Department of Emergency Medicine, Samsung Medical Center, Sungkyunkwan University School of Medicine, 81, Irwon-ro, Gangnam-gu, Seoul, 06351, Republic of Korea.
Department of Digital Health, Samsung Advanced Institute for Health Sciences and Technology (SAIHST), Sungkyunkwan University, Seoul, Republic of Korea.
Sci Rep. 2022 Jul 21;12(1):12454. doi: 10.1038/s41598-022-16313-0.
The study aims to measure the effectiveness of an AI-based traumatic intracranial hemorrhage prediction model in the decisions of emergency physicians regarding ordering head computed tomography (CT) scans. We developed a deep-learning model for predicting traumatic intracranial hemorrhages (DEEPTICH) using a national trauma registry with 1.8 million cases. For simulation, 24 cases were selected from previous emergency department cases. For each case, physicians made decisions on ordering a head CT twice: initially without the DEEPTICH assistance, and subsequently with the DEEPTICH assistance. Of the 528 responses from 22 participants, 201 initial decisions were different from the DEEPTICH recommendations. Of these 201 initial decisions, 94 were changed after DEEPTICH assistance (46.8%). For the cases in which CT was initially not ordered, 71.4% of the decisions were changed (p < 0.001), and for the cases in which CT was initially ordered, 37.2% (p < 0.001) of the decisions were changed after DEEPTICH assistance. When using DEEPTICH, 46 (11.6%) unnecessary CTs were avoided (p < 0.001) and 10 (11.4%) traumatic intracranial hemorrhages (ICHs) that would have been otherwise missed were found (p = 0.039). We found that emergency physicians were likely to accept AI based on how they perceived its safety.

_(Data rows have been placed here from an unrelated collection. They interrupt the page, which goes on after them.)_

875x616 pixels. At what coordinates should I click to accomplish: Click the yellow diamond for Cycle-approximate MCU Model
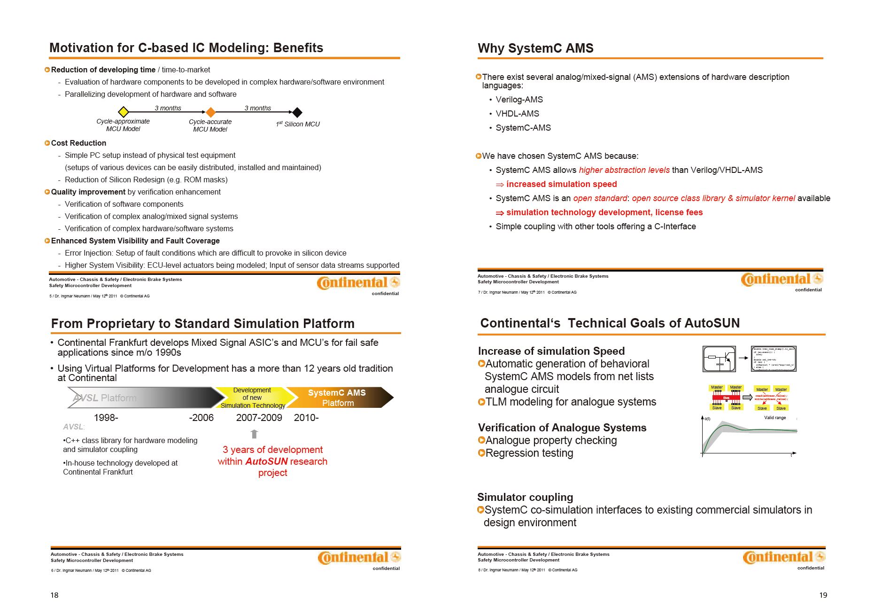(123, 112)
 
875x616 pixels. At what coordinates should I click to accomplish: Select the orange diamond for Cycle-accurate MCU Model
(211, 112)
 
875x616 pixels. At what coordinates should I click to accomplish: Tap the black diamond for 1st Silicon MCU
(297, 112)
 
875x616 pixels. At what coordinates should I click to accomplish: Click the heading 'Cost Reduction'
(78, 143)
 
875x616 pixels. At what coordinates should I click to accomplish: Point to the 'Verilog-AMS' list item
(519, 100)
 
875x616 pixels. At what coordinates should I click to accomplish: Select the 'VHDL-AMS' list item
(517, 114)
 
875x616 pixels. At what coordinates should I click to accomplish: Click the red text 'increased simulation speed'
(561, 184)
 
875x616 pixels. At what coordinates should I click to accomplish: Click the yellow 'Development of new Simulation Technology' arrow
(253, 398)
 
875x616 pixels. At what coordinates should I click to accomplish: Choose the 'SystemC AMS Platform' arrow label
(337, 398)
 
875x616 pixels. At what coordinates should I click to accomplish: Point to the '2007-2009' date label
(259, 418)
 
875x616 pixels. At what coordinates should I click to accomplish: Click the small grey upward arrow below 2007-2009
(254, 434)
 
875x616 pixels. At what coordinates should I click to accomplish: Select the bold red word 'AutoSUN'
(266, 461)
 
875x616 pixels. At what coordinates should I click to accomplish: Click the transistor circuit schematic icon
(719, 359)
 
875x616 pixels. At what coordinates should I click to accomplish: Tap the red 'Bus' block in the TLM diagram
(726, 398)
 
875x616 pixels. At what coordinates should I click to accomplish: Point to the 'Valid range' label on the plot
(774, 418)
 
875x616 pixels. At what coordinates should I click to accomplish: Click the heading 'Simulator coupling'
(525, 497)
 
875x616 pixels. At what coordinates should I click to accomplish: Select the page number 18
(54, 595)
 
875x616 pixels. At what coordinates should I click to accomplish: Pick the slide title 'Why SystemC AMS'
(535, 48)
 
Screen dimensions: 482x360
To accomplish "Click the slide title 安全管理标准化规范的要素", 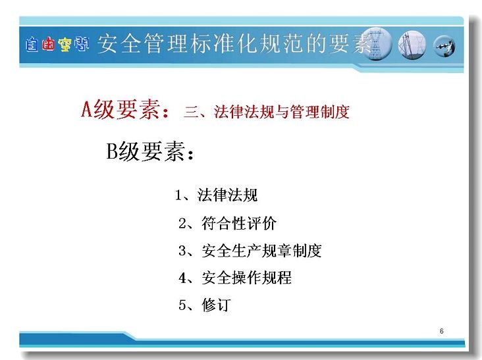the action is click(x=234, y=43).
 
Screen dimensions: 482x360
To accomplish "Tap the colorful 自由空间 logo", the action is click(x=57, y=44).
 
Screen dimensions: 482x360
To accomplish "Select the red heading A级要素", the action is click(x=125, y=109).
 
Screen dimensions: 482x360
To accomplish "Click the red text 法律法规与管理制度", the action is click(x=282, y=111).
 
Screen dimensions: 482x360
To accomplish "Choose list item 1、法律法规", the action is click(x=216, y=195).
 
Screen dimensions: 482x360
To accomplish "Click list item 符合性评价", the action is click(x=239, y=223).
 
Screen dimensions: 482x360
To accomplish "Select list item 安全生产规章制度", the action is click(x=261, y=251).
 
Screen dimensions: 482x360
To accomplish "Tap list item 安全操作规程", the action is click(x=246, y=278).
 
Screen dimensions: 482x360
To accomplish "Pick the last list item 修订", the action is click(x=216, y=305).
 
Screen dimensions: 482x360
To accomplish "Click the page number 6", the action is click(x=441, y=331).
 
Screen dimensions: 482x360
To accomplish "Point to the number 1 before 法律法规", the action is click(x=178, y=195).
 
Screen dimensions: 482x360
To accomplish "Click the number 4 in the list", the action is click(x=182, y=278).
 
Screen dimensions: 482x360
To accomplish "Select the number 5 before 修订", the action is click(x=182, y=305).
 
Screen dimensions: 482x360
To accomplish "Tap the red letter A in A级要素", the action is click(x=87, y=109).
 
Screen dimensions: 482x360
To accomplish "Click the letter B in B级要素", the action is click(x=112, y=151).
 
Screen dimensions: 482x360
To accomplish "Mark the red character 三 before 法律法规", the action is click(x=191, y=111).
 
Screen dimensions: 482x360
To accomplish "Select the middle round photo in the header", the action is click(x=412, y=45).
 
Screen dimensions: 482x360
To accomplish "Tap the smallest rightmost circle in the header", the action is click(x=444, y=46).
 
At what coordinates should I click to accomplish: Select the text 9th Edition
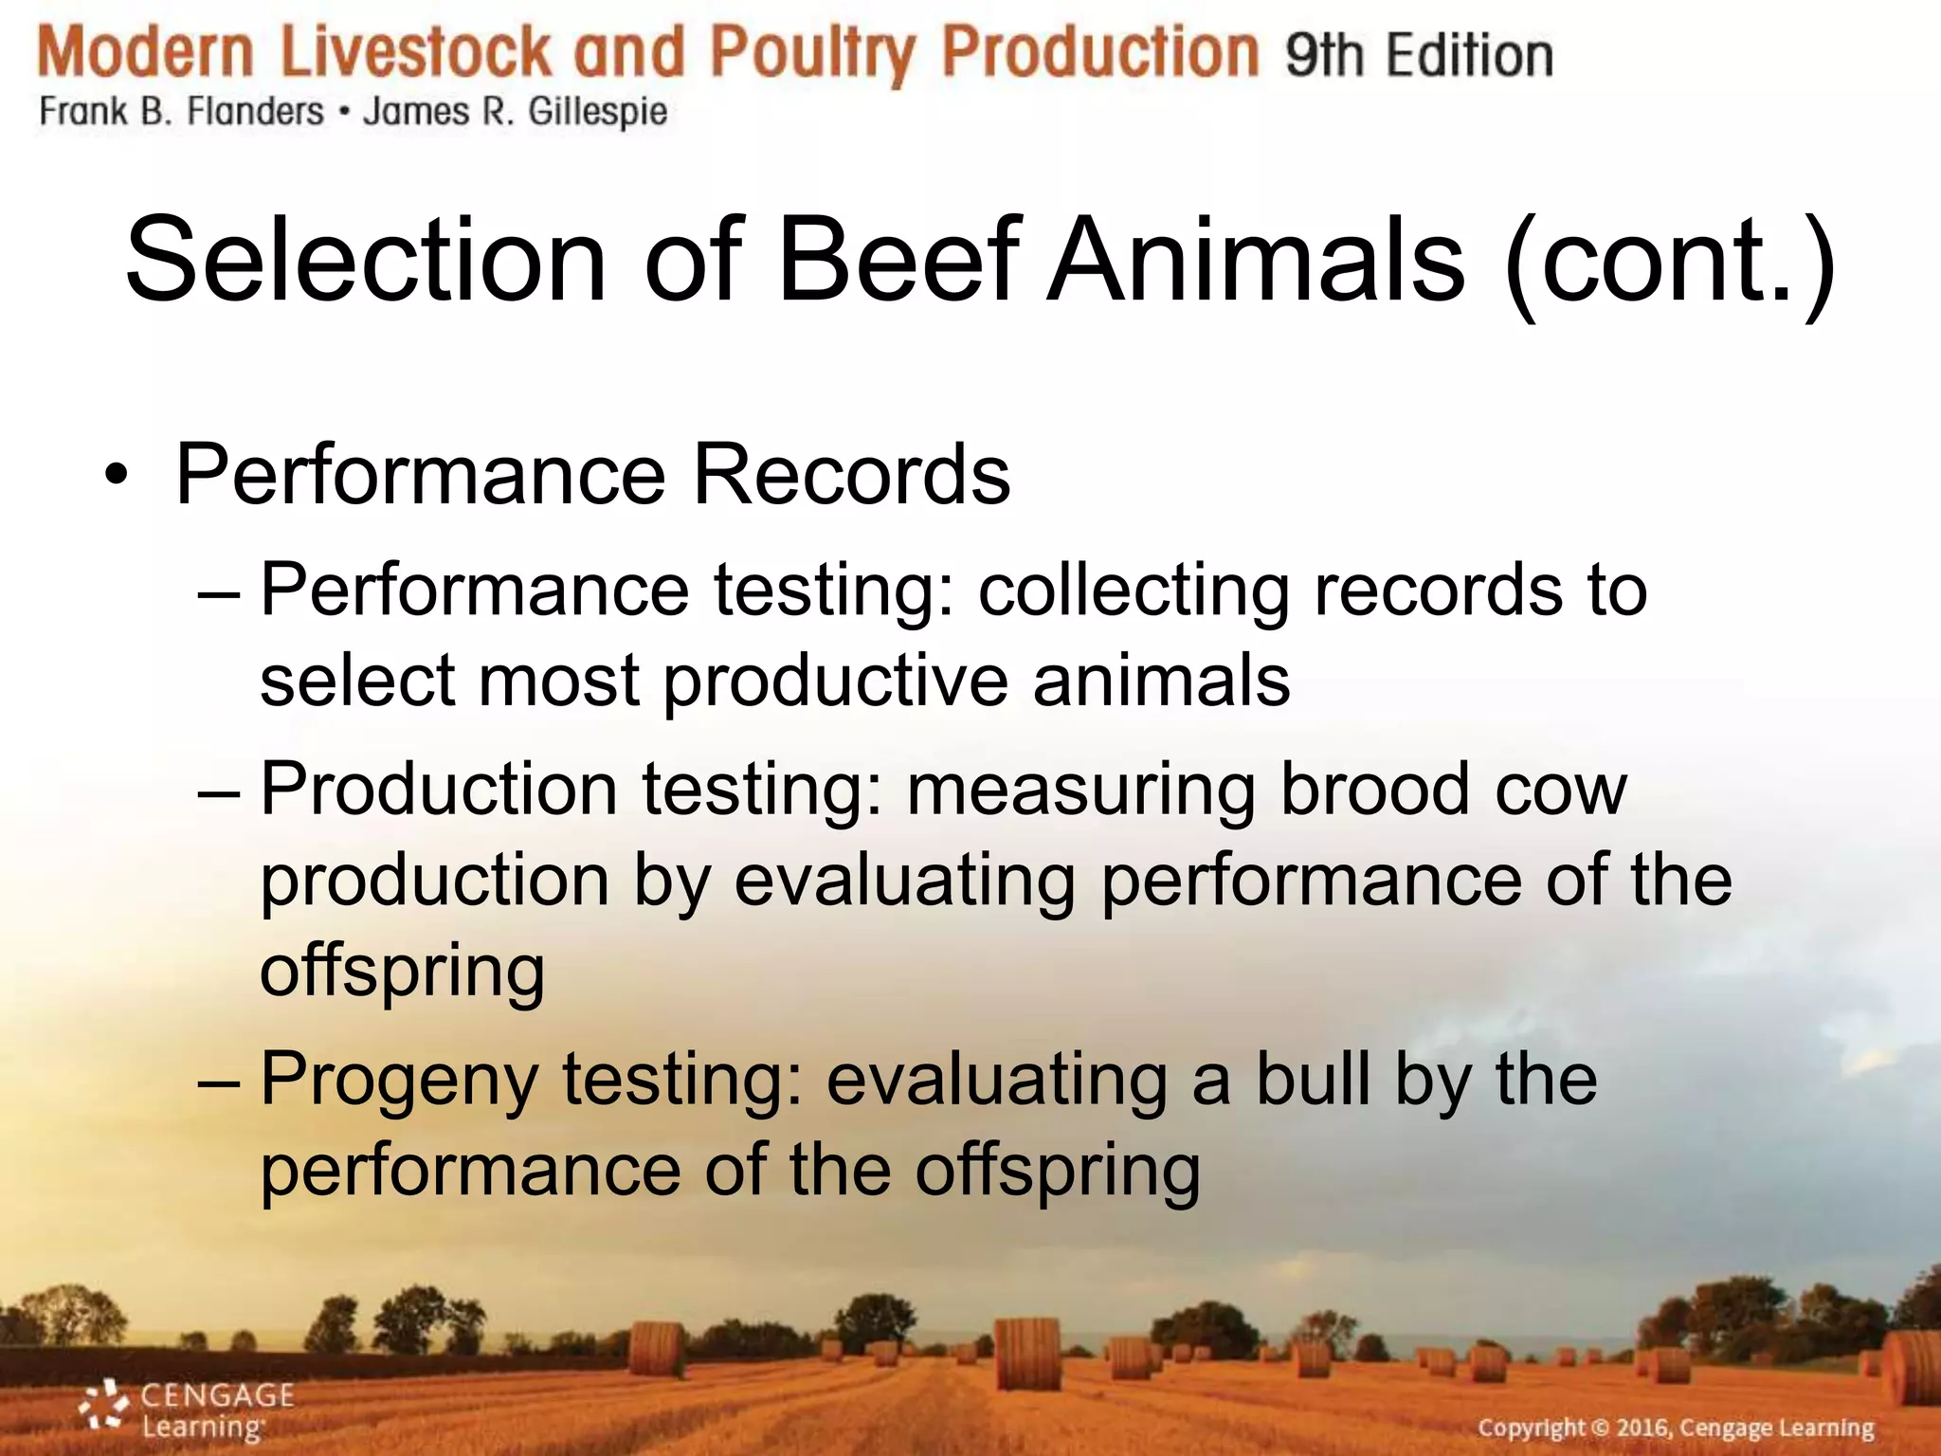tap(1419, 55)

本研究旨在衡量一种基于人工智能的创伤性颅内出血预测模型在急诊医师决定是否开具头部计算机断层扫描(CT)检查方面的有效性。我们使用一个包含 180 万例病例的全国性创伤登记处开发了一种用于预测创伤性颅内出血的深度学习模型(DEEPTICH)。为了模拟,我们从之前的急诊科病例中选择了 24 个病例。对于每个病例,医师两次就开具头部 CT 做出决定:最初没有 DEEPTICH 辅助,随后使用 DEEPTICH 辅助。在 22 名参与者的 528 次回复中,201 次初始决策与 DEEPTICH 建议不同。在这 201 次初始决策中,有 94 次在 DEEPTICH 辅助后发生了改变(46.8%)。对于最初未开具 CT 的病例,71.4%的决策发生了改变(p<0.001),对于最初开具 CT 的病例,在 DEEPTICH 辅助后,有 37.2%(p<0.001)的决策发生了改变。使用 DEEPTICH 时,避免了 46 次(11.6%)不必要的 CT 检查(p<0.001),并发现了 10 次(11.4%)原本可能遗漏的创伤性颅内出血(ICH)(p=0.039)。我们发现,急诊医师更倾向于接受基于其对人工智能安全性的看法。